Cloud Manager allows for these variables to be configured through the Cloud Manager API or Cloud Manager CLI on a per-pipeline basis. Variables may be stored as either plain text or encrypted at rest. In either case, variables are made available inside the build environment as an environment variable which can then be referenced from inside the pom.xml file or other build scripts.

To set a variable using the CLI, run a command like:

$ aio cloudmanager:set-pipeline-variables PIPELINEID --variable MY_CUSTOM_VARIABLE test

Current variables can be listed:

$ aio cloudmanager:list-pipeline-variables PIPELINEID

Variable names may only contain alphanumeric and underscore (_) characters. By convention, the names should be all upper-case. There is a limit of 200 variables per pipeline, each name must be less than 100 characters and each value must be less than 2048 characters in the case of string type variables and 500 characters in the case of secretString type variables.

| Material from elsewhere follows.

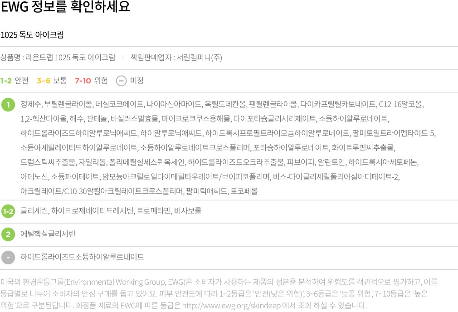The width and height of the screenshot is (458, 312).
Task: Click the green grade 2 circle badge
Action: [8, 234]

When used inside a Maven pom.xml file, it is typically helpful to map these variables to Maven properties using a syntax similar to this:

        <profile>
            <id>cmBuild</id>
            <activation>
                <property>
                    <name>env.CM_BUILD</name>
                </property>
            </activation>
            <properties>
                <my.custom.property>${env.MY_CUSTOM_VARIABLE}</my.custom.property> 
            </properties>
        </profile>

Installing Additional System Packages

Some builds require additional system packages to be installed to function fully. For example, a build may invoke a Python or ruby script and, as a result, need to have an appropriate language interpreter installed. This can be done by calling the exec-maven-plugin to invoke APT. This execution should generally be wrapped in a Cloud Manager-specific Maven profile. For example, to install python:

        <profile>
            <id>install-python</id>
            <activation>
                <property>
                        <name>env.CM_BUILD</name>
                </property>
            </activation>
            <build>
                <plugins>
                    <plugin>
                        <groupId>org.codehaus.mojo</groupId>
                        <artifactId>exec-maven-plugin</artifactId>
                        <version>1.6.0</version>
                        <executions>
                            <execution>
                                <id>apt-get-update</id>
                                <phase>validate</phase>
                                <goals>
                                    <goal>exec</goal>
                                </goals>
                                <configuration>
                                    <executable>apt-get</executable>
                                    <arguments>
                                        <argument>update</argument>
                                    </arguments>
                                </configuration>
                            </execution>
                            <execution>
                                <id>install-python</id>
                                <phase>validate</phase>
                                <goals>
                                    <goal>exec</goal>
                                </goals>
                                <configuration>
                                    <executable>apt-get</executable>
                                    <arguments>
                                        <argument>install</argument>
                                        <argument>-y</argument>
                                        <argument>--no-install-recommends</argument>
                                        <argument>python</argument>
                                    </arguments>
                                </configuration>
                            </execution>
                        </executions>
                    </plugin>
                </plugins>
            </build>
        </profile>

This same technique can be used to install language specific packages, i.e. using gem for RubyGems or pip for Python Packages.

NOTE

Installing a system package in this manner does not install it in the runtime environment used for running Adobe Experience Manager. If you need a system package installed on the AEM environment, contact your Adobe Representative.